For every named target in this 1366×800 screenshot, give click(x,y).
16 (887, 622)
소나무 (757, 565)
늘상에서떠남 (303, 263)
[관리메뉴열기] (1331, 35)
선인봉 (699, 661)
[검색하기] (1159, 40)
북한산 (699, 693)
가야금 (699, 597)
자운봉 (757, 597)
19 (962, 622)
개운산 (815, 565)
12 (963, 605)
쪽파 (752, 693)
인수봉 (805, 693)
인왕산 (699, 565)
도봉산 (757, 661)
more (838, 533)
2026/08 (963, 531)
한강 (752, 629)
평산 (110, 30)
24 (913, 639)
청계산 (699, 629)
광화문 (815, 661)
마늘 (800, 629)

━━━━━━━━━━━━━━━━

What you have to do
All lines from the one with "개운산 (815, 565)" through the final line of the listing above are to be restated word for word; the lines before it are left out.

Response area
개운산 (815, 565)
12 (963, 605)
쪽파 (752, 693)
인수봉 (805, 693)
인왕산 (699, 565)
도봉산 (757, 661)
more (838, 533)
2026/08 (963, 531)
한강 (752, 629)
평산 (110, 30)
24 (913, 639)
청계산 (699, 629)
광화문 (815, 661)
마늘 (800, 629)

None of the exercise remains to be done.